着物特有の豊かな袂から、なにやら小袋を取り出すと、
「忘れるところでござった。マリー殿、こちらを」
ぽいっと投げてよこす。見事、わたしの手元に届いたそれは、柔らかな感触で、カラッポみたいに軽い。
「カエデ様から、マリー殿への贈り物でござる。きっとハンカチーフよりも、涙を止める役に立つかと」
「あっ――おいっ!?」
言うだけ言って、疾風の速さで去ってしまったアンジェロさんを、キュロス様が追いかける。キュロス様も走るのは早いけど、絶対追いつけないような気がする、なんとなく。
……一人残されたルハーブの宿。わたしは小首をかしげながら、受け取った小袋を開いてみて――。
「こ、これはっ!?」
悲鳴を上げ、すぐに小袋の封をする。そこへちょうど、キュロス様が部屋へ戻ってきた。
「くそっ、逃がした。……あいつすごいな、崖を走って降りて行ったぞ」
「あ――ははは、そうなんですか、それはすごいですね」
わたしはそれを後ろ手に隠し、へらへら笑う。キュロス様はすぐにわたしの不自然な笑顔に気が付いた。訝しげに眉を顰めて、近づいてくる。

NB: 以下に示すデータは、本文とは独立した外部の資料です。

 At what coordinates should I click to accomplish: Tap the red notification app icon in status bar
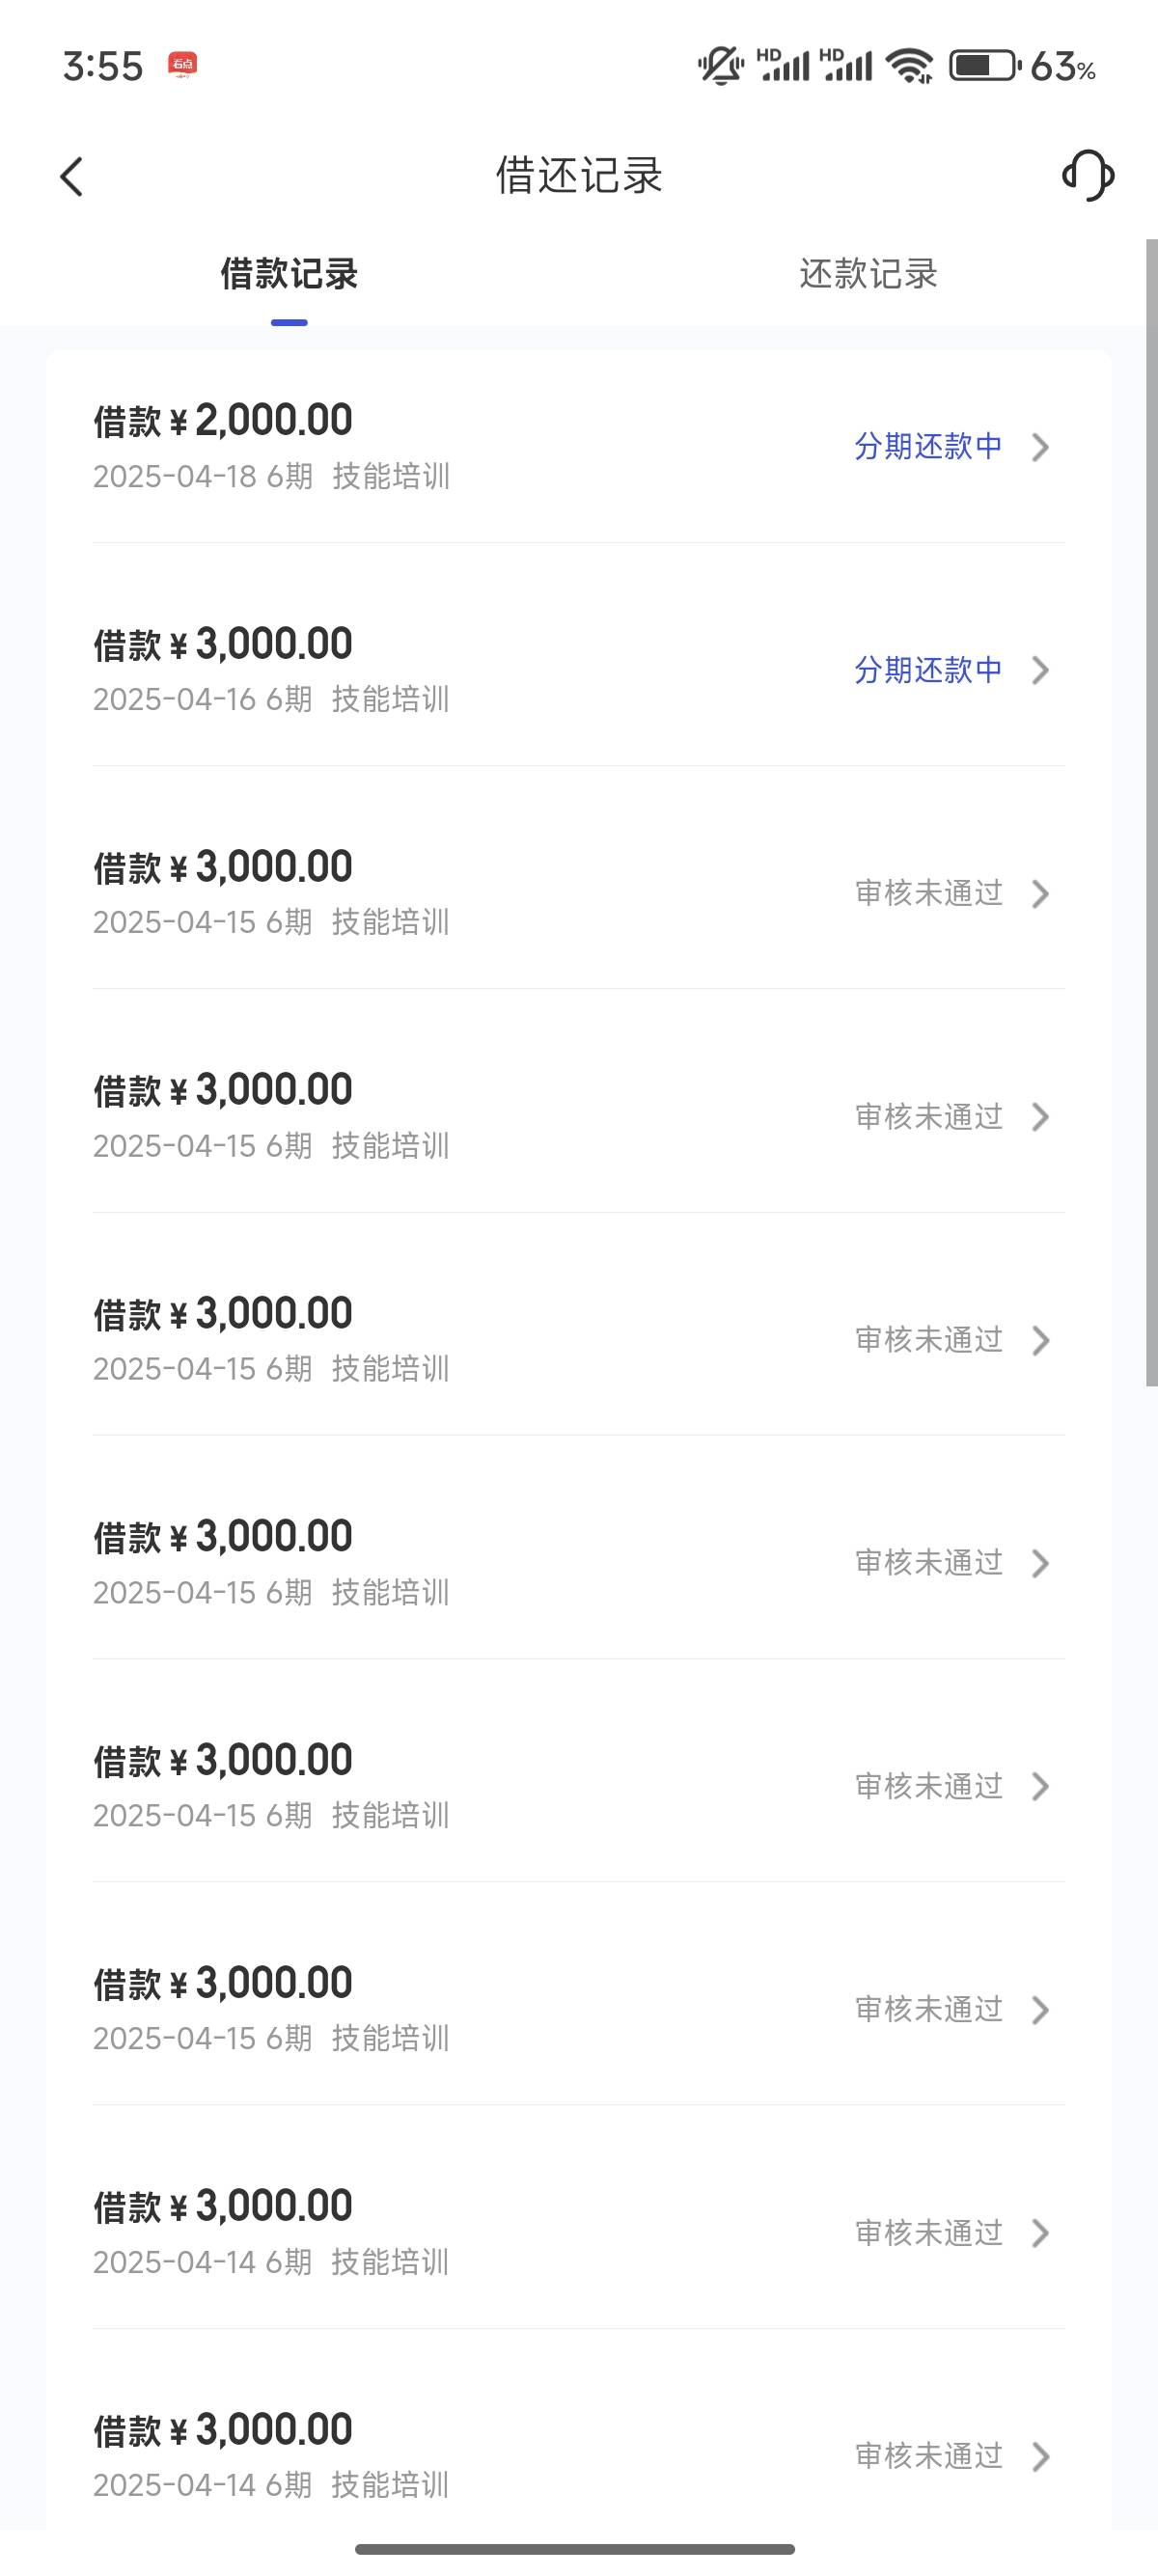click(182, 65)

「何か隠した? いや、その袋か。カエデからと言っていたな」
「え、ええ。その……贈り物をいただきました」
「なんだった? まさかイタズラで腐った魚とか、バネ付きの人形が出てきたわけじゃあるまいな」
「そんなまさか、ルイフォン様じゃあるまいし」
当たらずとも遠からずだけど、とは言わないで置く。
キュロス様は納得いかないなりに、追及しないことにしたらしい。顎に手を当て、ため息をついた。
「あいつら、宿は浜辺のリゾートホテルと言っていたな。乗船するのにどうしても浜は通らざるを得ないが、ばったり出くわさないよう、変装でもしていこうか」
「……えっ……」
「アンジェロ達に見つからないよう、こっそり島を出よう。また会ったら何を言い出すか知れない」
不機嫌そうな、キュロス様。わたしは小袋をテーブルに置くと、彼に近づき、じっと見上げた。
ん? と見つめ返してくる彼。
……その表情は穏やかで、冷静だけど……。
「――キュロス様、どうしてアンジェロさん達を避けるんですか?」
黒く凛々しい眉がピクリと跳ねた。